The new guidelines are aimed at the use of opioids in treating adults with chronic pain in primary care, outpatient settings, and are not meant for patients with cancer, palliative or end-of-life care. According to the CDC, primary care providers account for nearly half of all opioid prescriptions, and as many as one in four patients receiving long-term opioid therapy in primary care settings struggle with addiction.
Seeking to improve safety, minimize the harms associated with opioid use and focus on increasing the use of effective nonopioid treatments for chronic pain, the guidelines follow three key principles:
- Non-opioid therapy is always preferred for chronic pain, except in cases of active cancer, palliative and end-of-life care;
- When prescribing opioid treatment, the lowest effective dosage should be used; and
- Primary care providers should use caution when prescribing opioids, and closely monitor all patients receiving them.

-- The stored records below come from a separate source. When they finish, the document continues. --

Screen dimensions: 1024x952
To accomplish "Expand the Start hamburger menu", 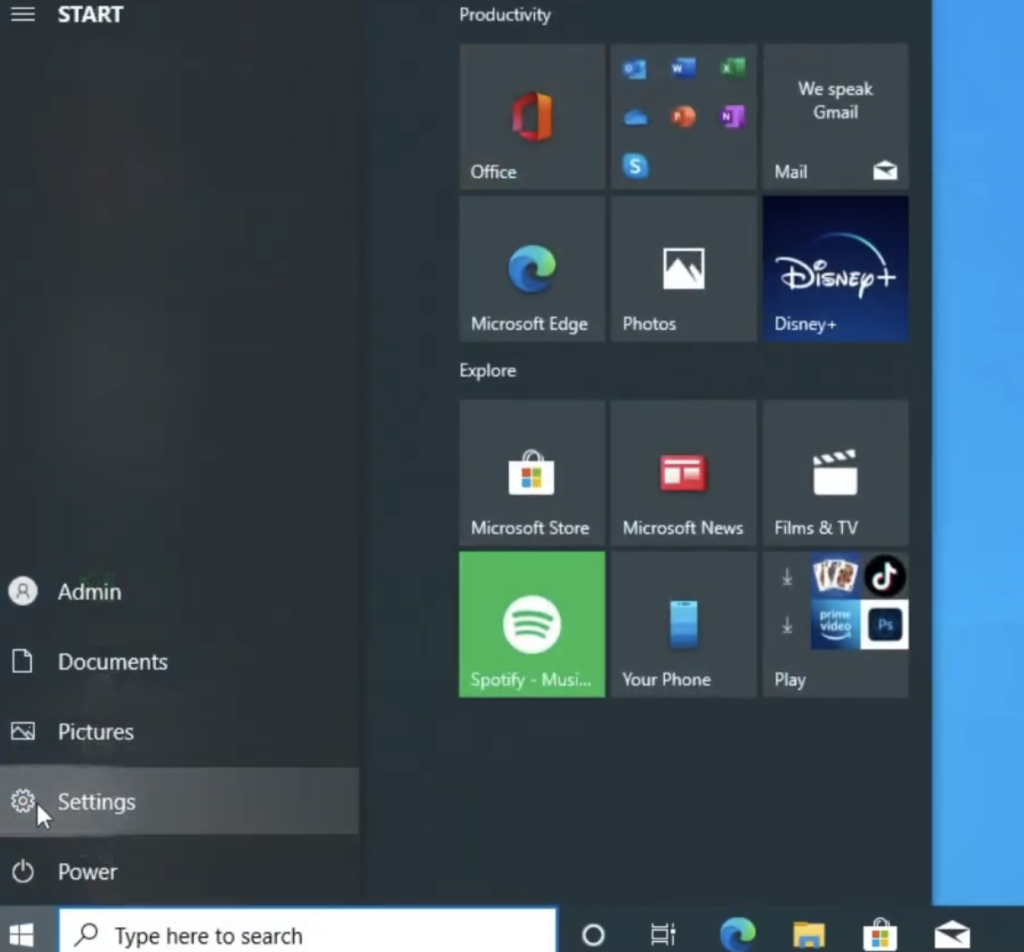I will [x=22, y=15].
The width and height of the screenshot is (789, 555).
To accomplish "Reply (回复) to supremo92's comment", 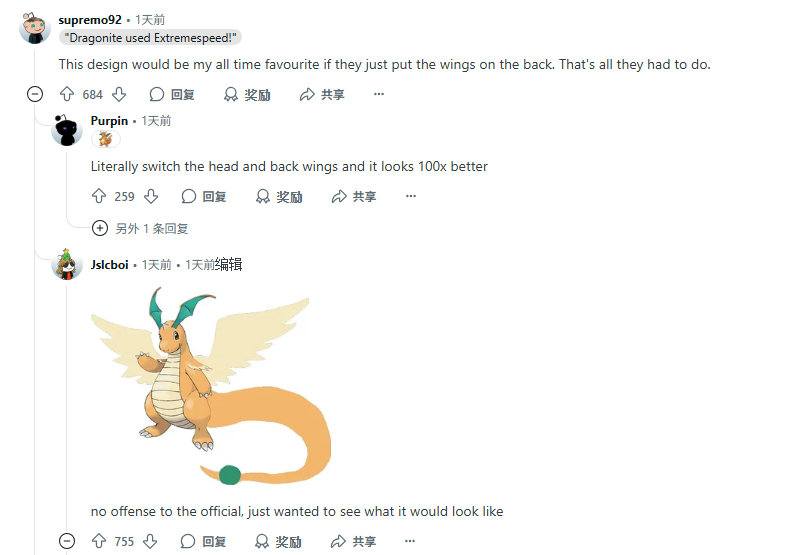I will (172, 94).
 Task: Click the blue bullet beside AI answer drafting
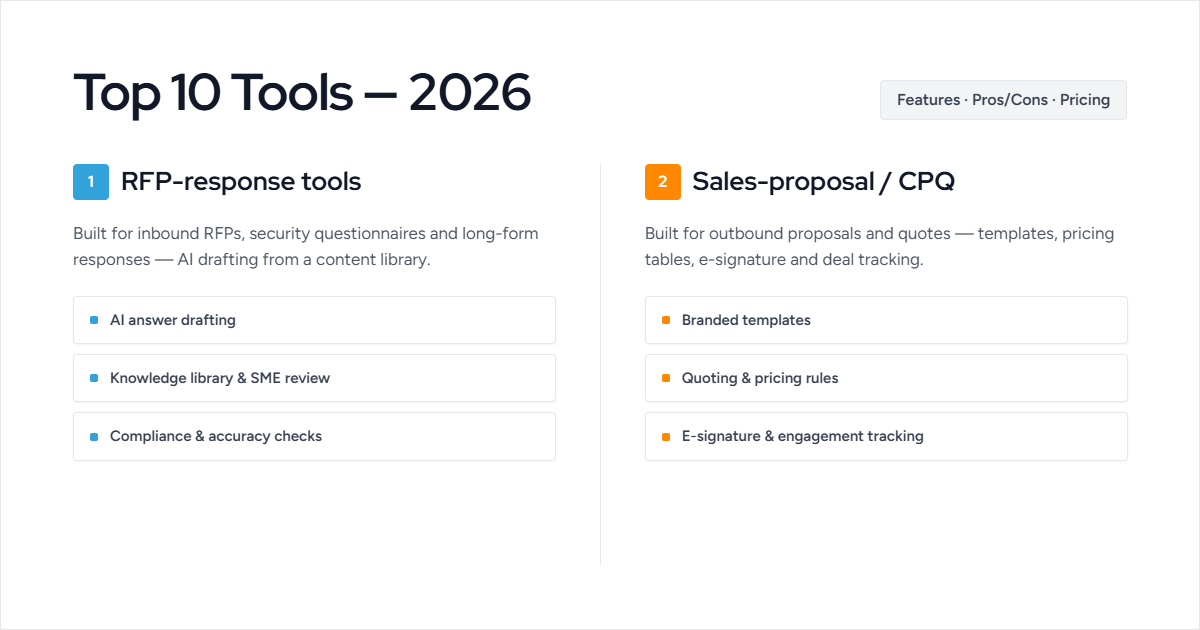coord(94,320)
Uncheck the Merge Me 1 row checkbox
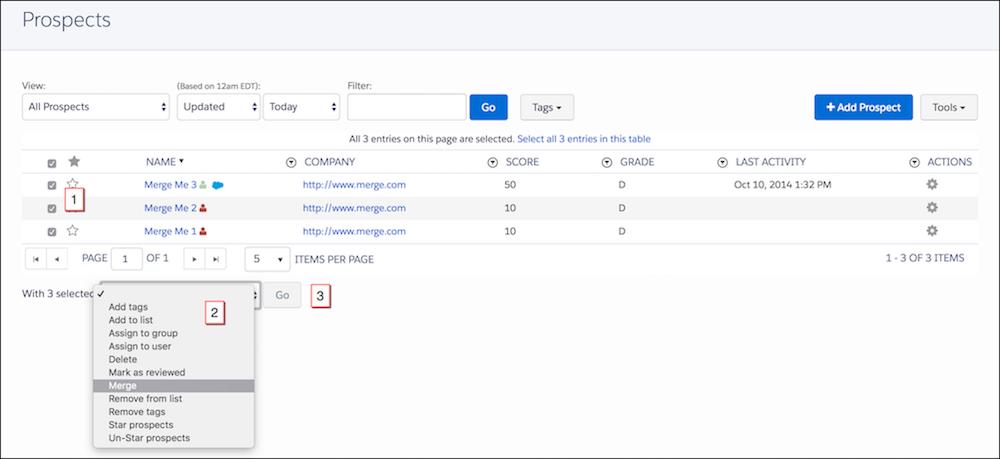 click(52, 231)
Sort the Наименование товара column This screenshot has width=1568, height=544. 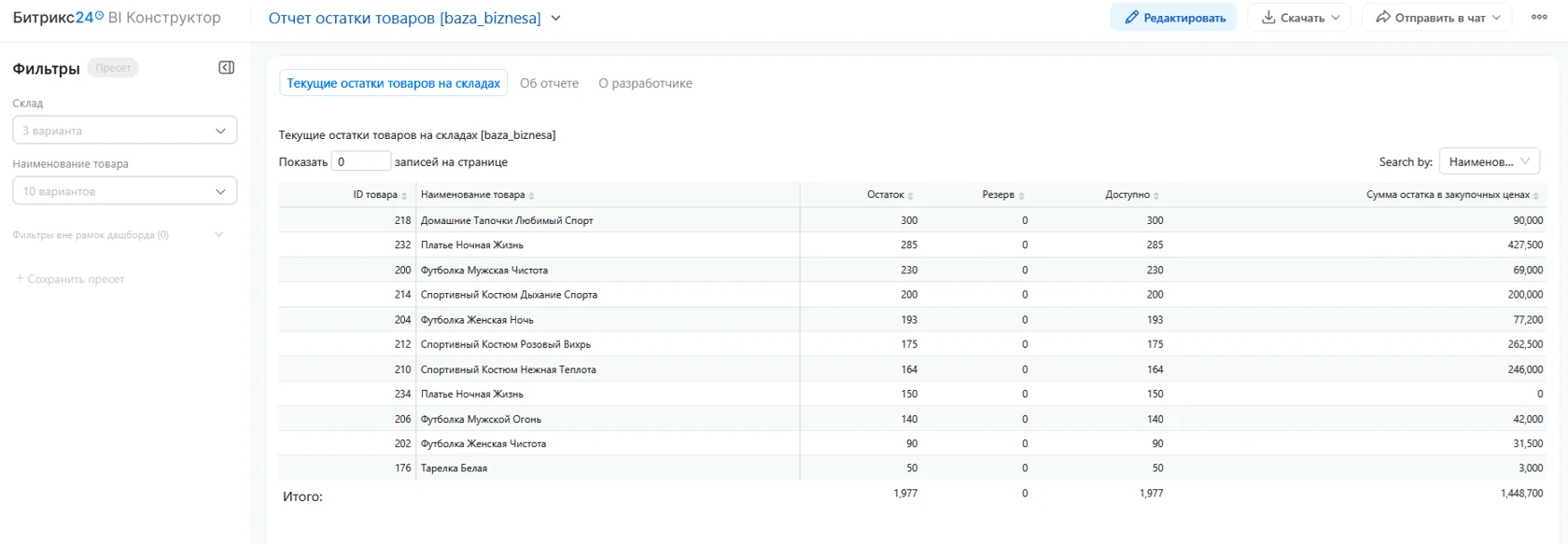coord(531,196)
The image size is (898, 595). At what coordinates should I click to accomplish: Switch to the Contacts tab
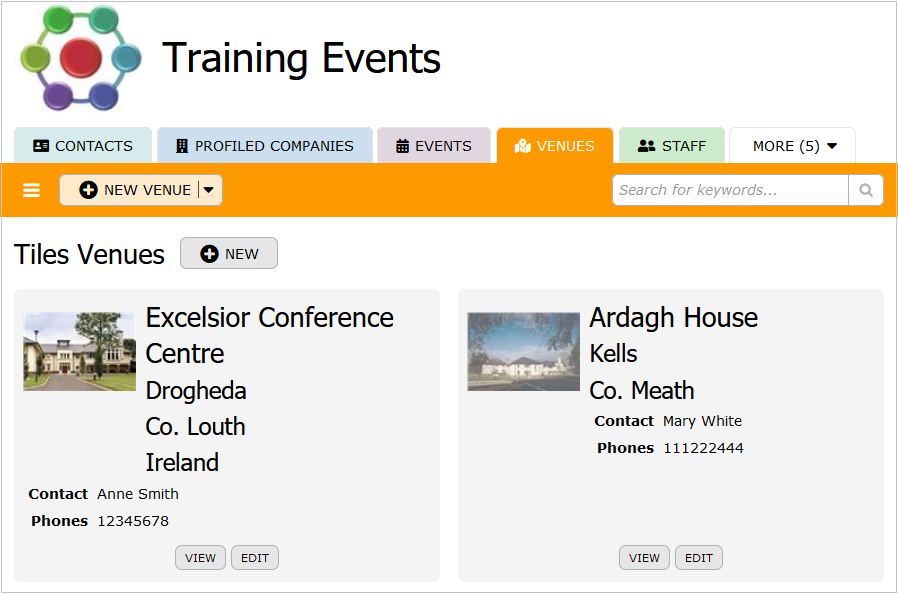pos(84,146)
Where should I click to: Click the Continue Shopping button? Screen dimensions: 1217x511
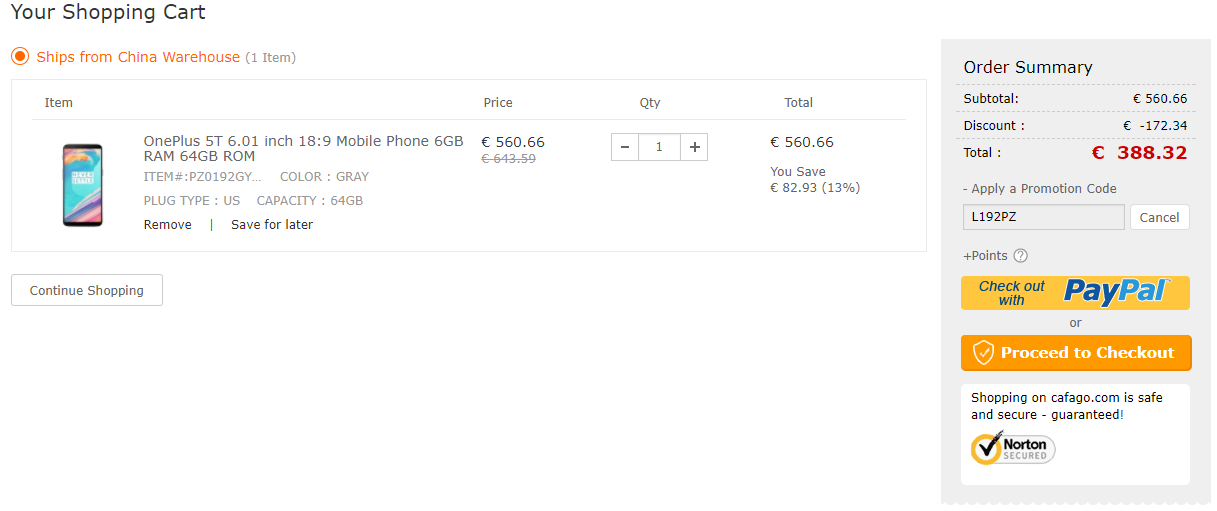87,291
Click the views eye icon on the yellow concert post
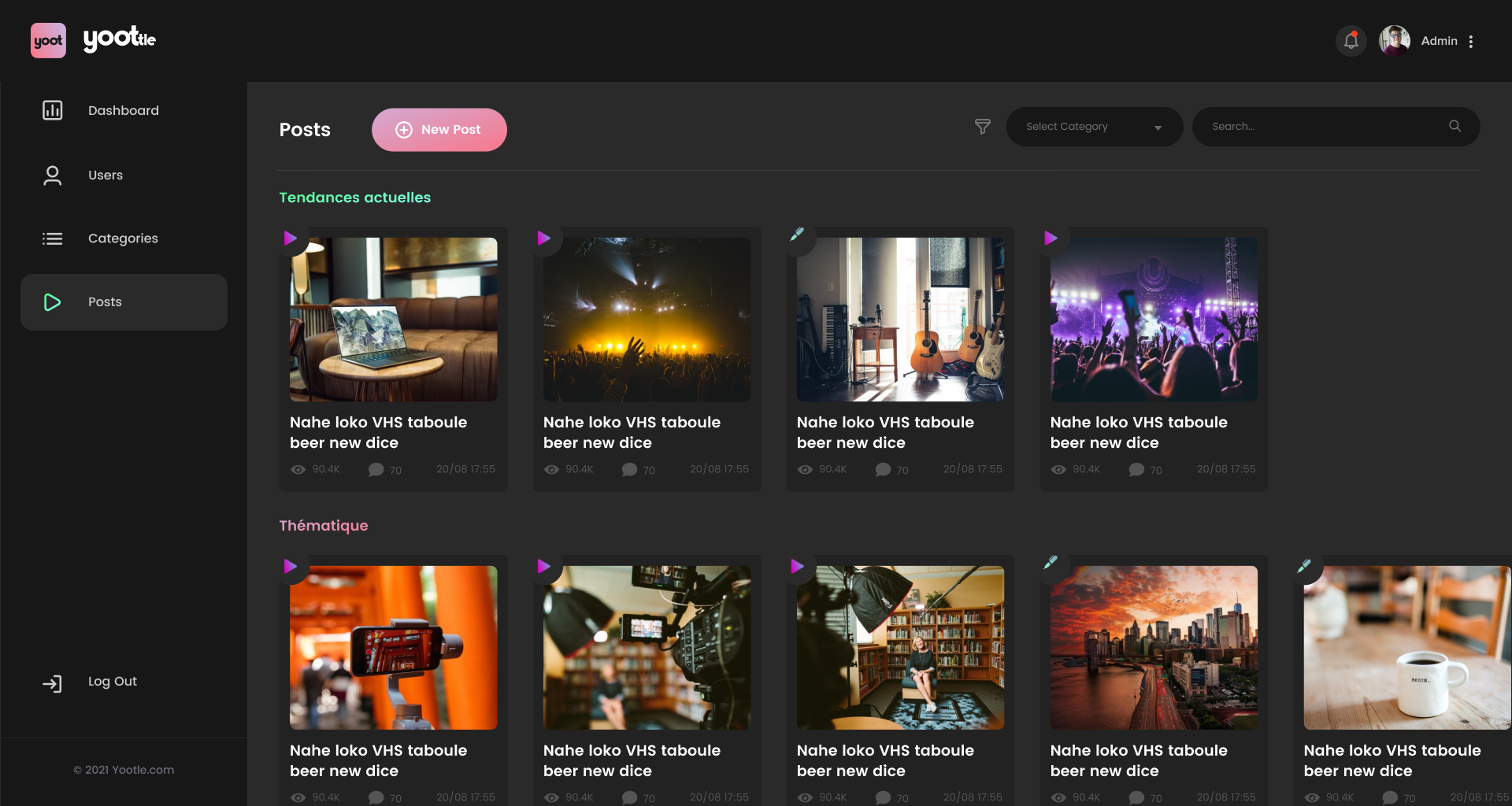 (552, 470)
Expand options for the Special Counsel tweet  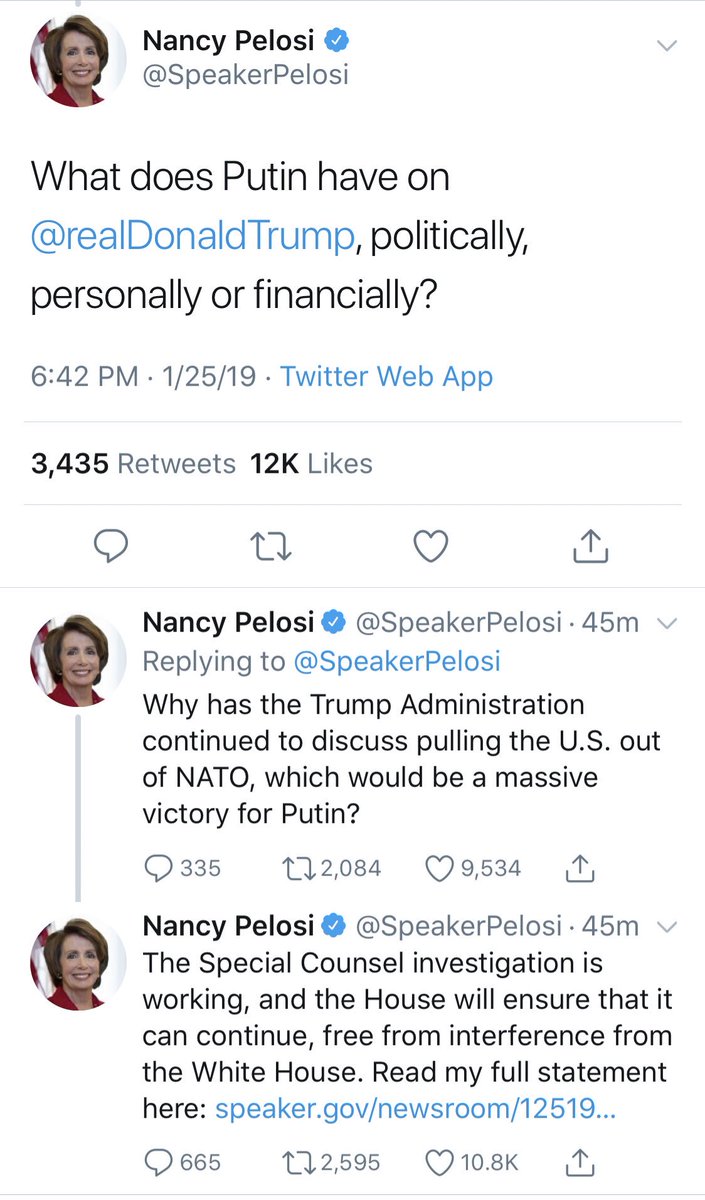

The CDC’s new guidelines include 12 recommendations, covering medication selection, dosage, duration, patient monitoring and reassessment. They include:
- Opioids are not the first-line therapy, and should only be used when the benefits outweigh the risks;
- Establish goals for pain and function;
- Discuss risks and benefits with patients;
- Use immediate-release opioids, rather than extended-release, when starting;
- Use the lowest effective dosage;
- Prescribe shorter durations for acute pain;
- Frequently evaluate benefits and harms;
- Use strategies to mitigate risk;
- Review patients’ Prescription Drug Monitoring Program data;
- Use urine drug testing before starting opioid therapy;
- Avoid prescribing concurrent opioid and benzodiazepine treatments; and
- Offer treatment for opioid use disorder.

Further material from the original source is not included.